Image for AI Sector Shows Zero 'Dark GPUs' Amid $3 Trillion Infrastructure Boom, Signaling New Margin Realities

A recent discussion between David George, General Partner at a16z, and Gavin S. Baker, Managing Partner and CIO of Atreides Management, highlighted the profound economic shifts occurring within the artificial intelligence landscape. The conversation, held at a16z Runtime, delved into AI models, data centers, chips, and the critical implications of scaling laws and "The Bitter Lesson" for corporate margins. George shared on social media, "> Great to chat AI models, software, data centers, chips, bubbles, and everything AI with my good friend @GavinSBaker at @a16z Runtime. He is full of good takes, and here's his on what scaling laws and The Bitter Lesson mean for margins..."
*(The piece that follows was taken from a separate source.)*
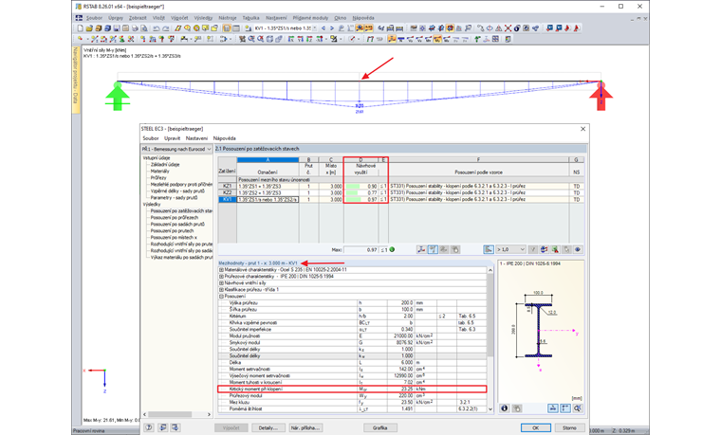Go to next load case arrow

click(332, 28)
Baker emphasized that the current AI investment boom fundamentally differs from past tech bubbles, such as the 2000 telecom crash. Unlike the "dark fiber" of that era, which saw 97% of laid cables unused, today's AI infrastructure shows "zero 'dark GPUs'," indicating active and full utilization of processing power. This intense demand is driving an estimated $3-4 trillion in planned data center expansion over the next five years, a scale surpassing the inflation-adjusted cost of the entire U.S. interstate highway system.

The core of Baker's analysis centers on how "scaling laws" and "The Bitter Lesson"—the principle that general methods leveraging increased computation and data outperform human-engineered solutions—are dictating AI company economics. These principles necessitate immense computational resources, leading to structurally lower gross margins for AI businesses compared to traditional software-as-a-service (SaaS) companies. Historically, SaaS firms enjoyed 80-90% gross margins, a figure AI companies are unlikely to match without significant changes in test-time compute requirements.
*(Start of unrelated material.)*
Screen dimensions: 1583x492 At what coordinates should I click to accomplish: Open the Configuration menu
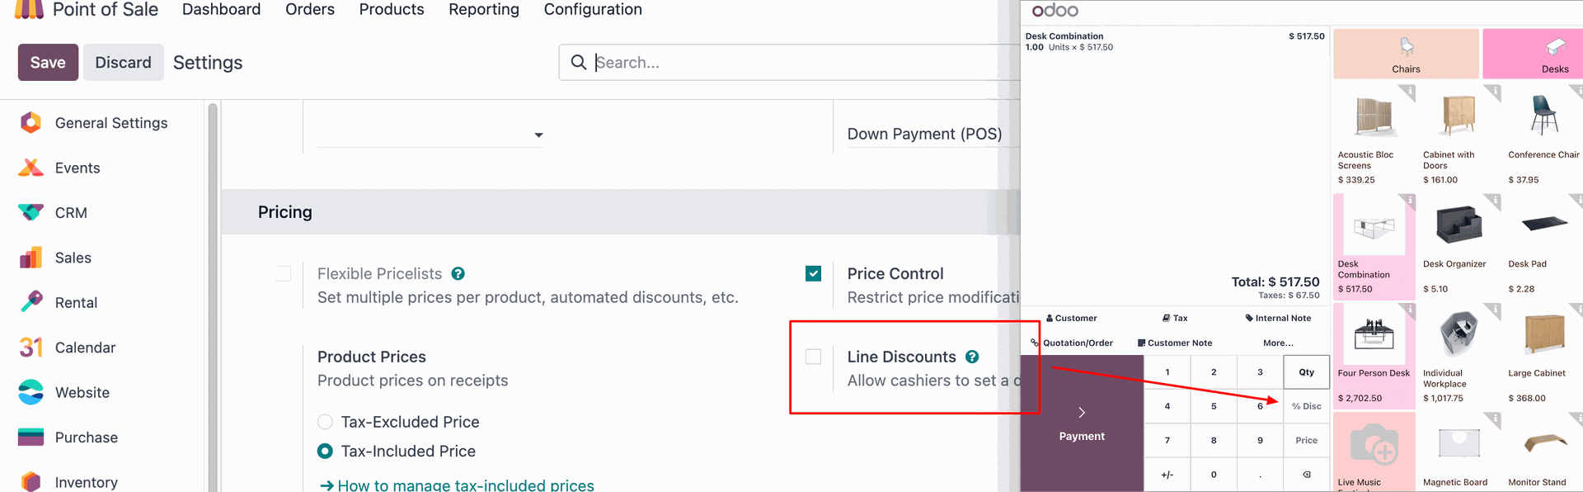pos(593,10)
For investors and companies, this shift means that lower gross margins are becoming a "badge of honor," signaling genuine and deep engagement with AI technologies. Companies like Microsoft and Adobe successfully navigated margin compression during their cloud transitions, demonstrating that profitability can be sustained through increased revenue volume despite lower per-unit margins. This perspective encourages focusing on long-term positioning rather than dismissing AI opportunities based on immediate margin structures.
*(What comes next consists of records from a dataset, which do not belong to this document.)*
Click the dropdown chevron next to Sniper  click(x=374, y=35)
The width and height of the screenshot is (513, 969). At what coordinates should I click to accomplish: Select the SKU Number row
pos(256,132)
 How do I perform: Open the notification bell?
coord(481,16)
The discussion also touched upon the strategic "all-in" approach by tech giants like Google and Meta, viewing AI infrastructure investment as an existential necessity. Nvidia, a key player, is transforming from a semiconductor vendor to a comprehensive data center architecture company, integrating software, systems, and networking. This evolution, coupled with a move towards outcome-based pricing models for AI services, underscores the fundamental re-architecting of the technology and business landscape driven by AI.